■ TASK INPUTS:
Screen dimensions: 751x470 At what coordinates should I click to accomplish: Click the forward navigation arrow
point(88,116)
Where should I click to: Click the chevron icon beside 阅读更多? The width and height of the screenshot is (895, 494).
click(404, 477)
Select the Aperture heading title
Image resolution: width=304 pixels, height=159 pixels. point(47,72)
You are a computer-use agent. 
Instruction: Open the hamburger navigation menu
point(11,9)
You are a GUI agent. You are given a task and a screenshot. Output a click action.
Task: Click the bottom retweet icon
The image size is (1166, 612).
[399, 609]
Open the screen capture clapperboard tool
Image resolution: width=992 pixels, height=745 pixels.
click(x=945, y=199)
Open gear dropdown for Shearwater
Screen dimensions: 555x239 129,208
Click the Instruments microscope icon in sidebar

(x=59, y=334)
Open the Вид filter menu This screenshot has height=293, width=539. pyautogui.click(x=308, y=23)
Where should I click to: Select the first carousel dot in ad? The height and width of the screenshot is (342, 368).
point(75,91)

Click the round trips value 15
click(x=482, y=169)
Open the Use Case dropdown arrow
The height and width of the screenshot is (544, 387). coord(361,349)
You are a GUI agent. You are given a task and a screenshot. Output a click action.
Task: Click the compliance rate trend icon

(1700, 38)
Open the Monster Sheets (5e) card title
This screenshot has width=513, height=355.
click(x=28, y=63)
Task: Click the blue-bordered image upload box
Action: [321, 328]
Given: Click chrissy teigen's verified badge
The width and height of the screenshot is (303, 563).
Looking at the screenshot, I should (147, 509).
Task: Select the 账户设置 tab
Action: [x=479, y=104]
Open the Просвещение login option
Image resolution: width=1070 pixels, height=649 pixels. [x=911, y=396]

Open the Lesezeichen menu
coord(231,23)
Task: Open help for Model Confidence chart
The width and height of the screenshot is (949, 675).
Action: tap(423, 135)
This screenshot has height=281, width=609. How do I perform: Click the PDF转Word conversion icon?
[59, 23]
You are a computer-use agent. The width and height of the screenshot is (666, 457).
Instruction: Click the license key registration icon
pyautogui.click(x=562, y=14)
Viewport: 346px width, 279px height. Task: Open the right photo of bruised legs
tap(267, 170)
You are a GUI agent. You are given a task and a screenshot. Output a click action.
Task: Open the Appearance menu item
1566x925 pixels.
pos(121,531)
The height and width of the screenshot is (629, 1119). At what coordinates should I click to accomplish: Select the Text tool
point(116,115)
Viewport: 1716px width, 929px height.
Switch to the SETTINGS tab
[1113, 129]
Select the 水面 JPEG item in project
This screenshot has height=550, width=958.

■ WRITTEN INSTRUCTION: Rewrite the records from the line containing "Viewport: 346px width, 279px" through the line containing "point(116,115)", changing "Text tool" to "Brush tool" and leaving everything else unchanged.

■ TASK OUTPUT:
Viewport: 346px width, 279px height. Task: Open the right photo of bruised legs
tap(267, 170)
You are a GUI agent. You are given a task and a screenshot. Output a click action.
Task: Open the Appearance menu item
1566x925 pixels.
pos(121,531)
The height and width of the screenshot is (629, 1119). At what coordinates should I click to accomplish: Select the Brush tool
point(116,115)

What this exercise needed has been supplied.